**TASK STATEMENT**
Whenever a line in the entries below contains "agent", copy that line.

**PROVIDED ENTRIES**
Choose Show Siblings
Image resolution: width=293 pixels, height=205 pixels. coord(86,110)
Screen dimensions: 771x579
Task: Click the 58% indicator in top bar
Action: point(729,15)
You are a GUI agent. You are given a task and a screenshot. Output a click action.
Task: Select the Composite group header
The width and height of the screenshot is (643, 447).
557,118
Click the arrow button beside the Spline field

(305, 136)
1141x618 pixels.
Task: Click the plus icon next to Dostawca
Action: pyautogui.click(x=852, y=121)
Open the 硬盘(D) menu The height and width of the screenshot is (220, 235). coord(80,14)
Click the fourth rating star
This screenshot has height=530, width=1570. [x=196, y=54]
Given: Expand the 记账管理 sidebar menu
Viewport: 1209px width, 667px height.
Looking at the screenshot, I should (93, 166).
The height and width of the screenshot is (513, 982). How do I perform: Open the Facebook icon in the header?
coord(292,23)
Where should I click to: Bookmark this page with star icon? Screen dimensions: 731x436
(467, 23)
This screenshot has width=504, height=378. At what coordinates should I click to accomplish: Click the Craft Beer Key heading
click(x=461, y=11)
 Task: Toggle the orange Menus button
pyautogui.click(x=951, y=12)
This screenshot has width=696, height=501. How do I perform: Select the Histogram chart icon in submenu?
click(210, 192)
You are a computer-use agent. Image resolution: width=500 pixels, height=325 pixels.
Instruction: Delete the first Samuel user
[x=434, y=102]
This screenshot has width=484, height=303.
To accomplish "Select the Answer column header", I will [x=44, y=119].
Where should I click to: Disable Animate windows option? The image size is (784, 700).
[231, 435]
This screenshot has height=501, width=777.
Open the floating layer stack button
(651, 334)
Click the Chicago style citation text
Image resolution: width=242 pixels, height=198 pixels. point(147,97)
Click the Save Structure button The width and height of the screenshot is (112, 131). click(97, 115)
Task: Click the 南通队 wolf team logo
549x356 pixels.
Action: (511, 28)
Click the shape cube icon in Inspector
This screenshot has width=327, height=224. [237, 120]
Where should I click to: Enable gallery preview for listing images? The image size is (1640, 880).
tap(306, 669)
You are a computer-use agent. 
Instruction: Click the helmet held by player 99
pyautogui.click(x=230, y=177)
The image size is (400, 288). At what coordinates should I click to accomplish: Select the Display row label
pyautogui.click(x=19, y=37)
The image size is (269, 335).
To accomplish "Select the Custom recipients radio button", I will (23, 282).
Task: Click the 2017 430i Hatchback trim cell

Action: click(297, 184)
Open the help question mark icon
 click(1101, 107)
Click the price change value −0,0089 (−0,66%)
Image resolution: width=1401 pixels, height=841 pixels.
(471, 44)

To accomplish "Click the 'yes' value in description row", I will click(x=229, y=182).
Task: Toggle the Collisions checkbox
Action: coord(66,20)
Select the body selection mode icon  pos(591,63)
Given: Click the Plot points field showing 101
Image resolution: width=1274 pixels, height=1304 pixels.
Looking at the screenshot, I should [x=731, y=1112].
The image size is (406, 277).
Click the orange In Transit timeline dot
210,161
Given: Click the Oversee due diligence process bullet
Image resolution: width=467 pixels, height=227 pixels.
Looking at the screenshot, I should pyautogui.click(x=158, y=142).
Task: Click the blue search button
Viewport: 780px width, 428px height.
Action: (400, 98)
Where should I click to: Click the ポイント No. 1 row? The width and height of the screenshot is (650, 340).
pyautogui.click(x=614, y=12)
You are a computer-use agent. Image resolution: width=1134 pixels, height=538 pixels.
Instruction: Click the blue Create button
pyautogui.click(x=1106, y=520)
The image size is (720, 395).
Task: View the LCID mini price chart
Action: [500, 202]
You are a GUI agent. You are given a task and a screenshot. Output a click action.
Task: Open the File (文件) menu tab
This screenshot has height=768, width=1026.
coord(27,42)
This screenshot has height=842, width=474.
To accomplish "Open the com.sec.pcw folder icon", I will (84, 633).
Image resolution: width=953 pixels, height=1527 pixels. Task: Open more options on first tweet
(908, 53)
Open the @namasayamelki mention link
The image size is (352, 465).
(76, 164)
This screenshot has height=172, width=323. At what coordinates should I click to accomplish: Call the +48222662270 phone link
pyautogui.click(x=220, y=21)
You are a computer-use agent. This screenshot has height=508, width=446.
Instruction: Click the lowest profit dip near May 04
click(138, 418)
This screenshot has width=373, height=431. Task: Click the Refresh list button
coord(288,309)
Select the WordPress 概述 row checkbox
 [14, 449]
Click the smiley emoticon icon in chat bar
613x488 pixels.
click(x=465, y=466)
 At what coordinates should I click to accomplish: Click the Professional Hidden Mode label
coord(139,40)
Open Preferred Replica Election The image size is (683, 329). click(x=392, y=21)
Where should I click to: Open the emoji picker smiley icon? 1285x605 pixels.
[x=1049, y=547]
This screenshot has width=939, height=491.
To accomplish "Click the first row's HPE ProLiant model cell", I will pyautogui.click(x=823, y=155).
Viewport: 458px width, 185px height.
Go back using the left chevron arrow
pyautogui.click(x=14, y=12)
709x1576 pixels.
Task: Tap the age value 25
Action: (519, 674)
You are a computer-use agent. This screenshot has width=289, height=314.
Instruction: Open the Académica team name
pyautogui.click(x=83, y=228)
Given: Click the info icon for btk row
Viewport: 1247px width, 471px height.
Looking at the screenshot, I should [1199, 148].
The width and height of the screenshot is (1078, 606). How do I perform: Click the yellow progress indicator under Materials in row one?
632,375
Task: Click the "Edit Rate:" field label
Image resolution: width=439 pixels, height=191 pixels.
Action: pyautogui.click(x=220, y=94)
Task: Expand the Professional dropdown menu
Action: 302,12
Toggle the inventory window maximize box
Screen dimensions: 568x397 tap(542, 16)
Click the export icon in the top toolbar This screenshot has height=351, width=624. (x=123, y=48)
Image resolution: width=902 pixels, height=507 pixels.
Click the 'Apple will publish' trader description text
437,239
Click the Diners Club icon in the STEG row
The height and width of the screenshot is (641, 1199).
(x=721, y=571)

**RESULT**
You are a GUI agent. You are given a task and a screenshot. Output a click action.
You are a computer-use agent. Image resolution: width=500 pixels, height=325 pixels.
You are a computer-use agent. 
You are a computer-use agent. Image resolution: width=1134 pixels, height=538 pixels.
You are a GUI agent. You are given a task and a screenshot. Output a click action.
You are a computer-use agent. This screenshot has height=508, width=446.
You are a computer-use agent. This screenshot has width=289, height=314.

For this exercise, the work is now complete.